Von Mammutfunden in Wien wissen viele, nicht zuletzt, da auch die Bezeichnung des "Riesentores" von St. Stephan (Abb. 1) gerne mit einem solchen in Verbindung gebracht wird. Dass es aber immerhin 45 Fundstellen in Wien gibt, macht erst eine Zusammenstellung aus Museumsbeständen und alten Fundprotokollen deutlich. Das Umfeld des Mammuts, sein Aussehen, seine Ernährung und nicht zuletzt das Auffinden von "Riesengebeinen" als Grundlage von Sagen und volkstümlicher Deutung werden behandelt. Die Bezeichnung von Mammutfunden als eine Art von Ratten, die in der Erde leben und sterben, wenn sie Luft berühren oder Sonnenlicht auf sie trifft (Ende 17./Anfang 18.Jh.), birgt für den Leser einen humoristischen Aspekt und ist doch kulturhistorisch nicht unbedeutend.

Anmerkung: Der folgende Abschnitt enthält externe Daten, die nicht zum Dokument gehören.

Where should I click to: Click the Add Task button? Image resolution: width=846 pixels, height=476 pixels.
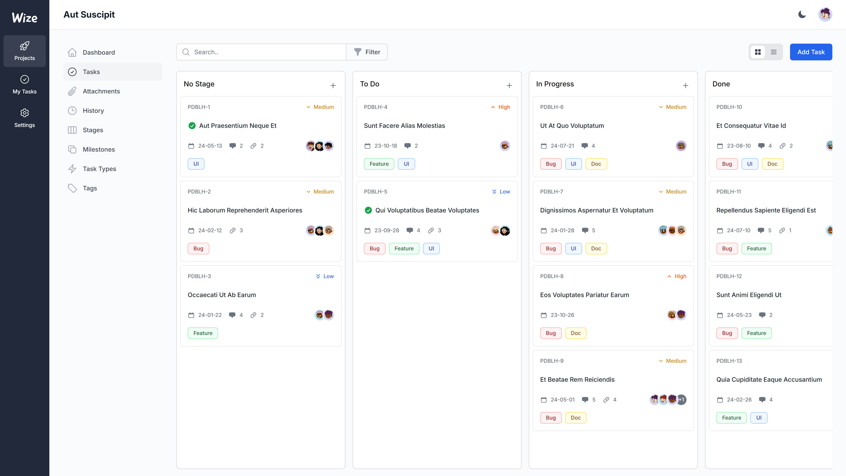[811, 52]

Mit der Frage nach der Datierbarkeit von archäozoologischen Funden setzt sich eine Mitarbeiterin der Stadtarchäologie Wien auseinander und sie begibt sich damit auf bisher nur wenig erforschtes Terrain. Die Aussagekraft von ergrabenen Tierknochen wird seitens der Archäologen meist unterschätzt, doch zeigt dieser Beitrag unter welchen Bedingungen Informationen gewonnen werden können. Bestimmte Tierarten, der Erhaltungszustand, Bearbeitungsspuren auf den Knochen und morphologische Faktoren können zu einer zeitlichen Eingrenzung eines Befundes ebenso viel beitragen, wie z.B. Keramik. Die archäozoologischen Untersuchungen können, wie im Fall einer Grabung im 11.Wiener Gemeindebezirk erläutert wird, auch soweit gehen, dass auf eine Divergenz zwischen Keramik- und Knochendatierung hingewiesen werden muss.
Dem Siedlungsraum Wien widmen sich im vorliegenden Band zwei Artikel:
Eine Analyse der Anzahl und der Verteilung von Fundstellen gibt einen Überblick über die urgeschichtliche Besiedlung des unteren Liesingtales (10.Bezirk). Der Raum Oberlaa/Unterlaa war ab dem Neolithikum besiedelt und die Autoren verfolgen die Verschiebungen im Siedlungsverhalten über 5000 Jahre, bis in die späte Eisenzeit. Ein langer Zeitraum, in dem u.a. klimatische Voraussetzungen ausschlaggebend waren für die unterschiedliche Nutzung des Geländes. In erster Linie bestätigen die Ergebnisse das bereits bekannte Siedlungsbild einzelner Zeitstellungen, in der Folge können sie aber als Basis für spätere systematische Untersuchungen in diesem Raum dienen, wodurch auch feinchronologische Aussagen zur Besiedlungsentwicklung möglich werden.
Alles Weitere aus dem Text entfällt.